What you are asked to do: From the records, pick out and copy each line containing "computer".

Input data:
-=-=-
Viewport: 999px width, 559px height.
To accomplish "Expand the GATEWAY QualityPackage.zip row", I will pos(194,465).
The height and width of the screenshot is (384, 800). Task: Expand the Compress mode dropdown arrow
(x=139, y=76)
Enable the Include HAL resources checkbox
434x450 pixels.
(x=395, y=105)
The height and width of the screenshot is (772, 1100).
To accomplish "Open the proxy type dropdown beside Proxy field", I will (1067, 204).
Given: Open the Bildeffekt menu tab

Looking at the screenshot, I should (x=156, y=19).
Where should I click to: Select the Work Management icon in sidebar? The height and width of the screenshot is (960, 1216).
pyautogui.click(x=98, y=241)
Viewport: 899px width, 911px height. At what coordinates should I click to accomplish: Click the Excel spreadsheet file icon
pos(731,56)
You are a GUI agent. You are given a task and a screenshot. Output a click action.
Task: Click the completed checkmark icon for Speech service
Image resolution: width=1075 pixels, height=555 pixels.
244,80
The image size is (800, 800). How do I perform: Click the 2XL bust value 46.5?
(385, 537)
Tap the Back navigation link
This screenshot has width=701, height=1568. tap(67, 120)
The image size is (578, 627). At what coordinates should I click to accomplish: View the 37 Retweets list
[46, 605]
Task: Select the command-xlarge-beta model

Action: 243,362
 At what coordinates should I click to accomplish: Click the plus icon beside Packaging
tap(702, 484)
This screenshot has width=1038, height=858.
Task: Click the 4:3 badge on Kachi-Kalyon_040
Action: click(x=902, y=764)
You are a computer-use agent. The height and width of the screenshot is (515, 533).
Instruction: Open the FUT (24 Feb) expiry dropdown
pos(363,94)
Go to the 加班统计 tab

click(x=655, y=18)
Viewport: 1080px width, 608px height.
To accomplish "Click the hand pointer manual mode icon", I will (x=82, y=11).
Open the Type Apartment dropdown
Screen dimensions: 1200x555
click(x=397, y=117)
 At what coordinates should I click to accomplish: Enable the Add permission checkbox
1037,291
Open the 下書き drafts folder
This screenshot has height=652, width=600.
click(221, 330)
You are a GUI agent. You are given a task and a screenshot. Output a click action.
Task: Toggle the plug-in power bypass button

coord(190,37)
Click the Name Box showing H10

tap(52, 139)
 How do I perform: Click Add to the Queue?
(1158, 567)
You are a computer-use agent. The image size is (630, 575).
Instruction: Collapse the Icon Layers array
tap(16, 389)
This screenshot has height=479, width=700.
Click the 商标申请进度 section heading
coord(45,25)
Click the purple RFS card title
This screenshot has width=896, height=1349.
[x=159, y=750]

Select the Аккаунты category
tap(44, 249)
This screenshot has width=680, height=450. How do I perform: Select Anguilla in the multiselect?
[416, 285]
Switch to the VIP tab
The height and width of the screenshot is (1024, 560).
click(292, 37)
-=-=-
Task solution:
You are a computer-use agent. The height and width of the screenshot is (515, 533).
You are a computer-use agent. The image size is (630, 575).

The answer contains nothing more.